Among 332 heart attack patients, the complication was six times more likely to strike following a bout of the flu, researchers reported.
The Canadian team looked at almost 20,000 cases of laboratory-confirmed flu infection from 2009 to 2014.
The study was based on almost 20,000 adult cases of laboratory-confirmed influenza infection in Ontario, Canada from 2009 to 2014.
About one-third of the patients with influenza-associated heart attacks died.
Lead scientist Dr Jeff Kwong, from the Institute for Clinical Evaluative Sciences (Ices) in Ontario, said: "Our findings, combined with previous evidence that influenza vaccination reduces cardiovascular events and mortality, support global guidelines that advocate for influenza immunisation in those at high risk of a heart attack".
A bad case of the flu can cause a sixfold increase in the risk of a patient having a heart attack within a week, according to a study involving 20,000 people with laboratory-confirmed influenza.
"This season in particular has been devastating for patients with heart disease, diabetes, asthma because when they get the flu, their risk for having respiratory problems including death have been very high".
"If you have heart disease, you take it as gospel that you should do things like take your cholesterol medication and keep your blood pressure under control", said lead researcher Dr. Jeffrey Kwong.
Philippa Hobson, from the British Heart Foundation, said: "There is evidence that heart attacks happen more often during or immediately after an acute inflammatory illness, such as flu".
As well, viral infections cause inflammation, which promotes blood clots forming in the blood vessels that serve the heart, again leading to a heart attack.
Going to your doctor for a flu shot may protect you from more than just a fever and the sniffles.
And for years, the American College of Cardiology (ACC) and other groups have recommended that people with heart disease get an annual flu shot. There was one strong pattern: 20 had a heart attack within a week of getting the flu.
"This time of year we frequently had people on the floor after the flu", she told Reuters Health by phone.

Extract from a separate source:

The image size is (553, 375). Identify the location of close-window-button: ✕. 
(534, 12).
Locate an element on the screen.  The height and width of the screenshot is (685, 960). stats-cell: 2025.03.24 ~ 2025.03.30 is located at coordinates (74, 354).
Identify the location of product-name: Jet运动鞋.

Dr. Erica Jones, director of the HeartHealth Program at Weill Cornell Medicine and New York-Presbyterian Hospital, who was not connected with the study, said the results aren't surprising based on her experience with hospitalized heart attack patients.
Still, other measures - like regular hand washing - are important, too. "Even if the flu shot isn't ideal, it may protect at least somewhat and the flu could be less severe, although this study didn't address that".
The American Heart Association has more on flu and pneumonia prevention.
The full study was published January 25 in the New England Journal of Medicine.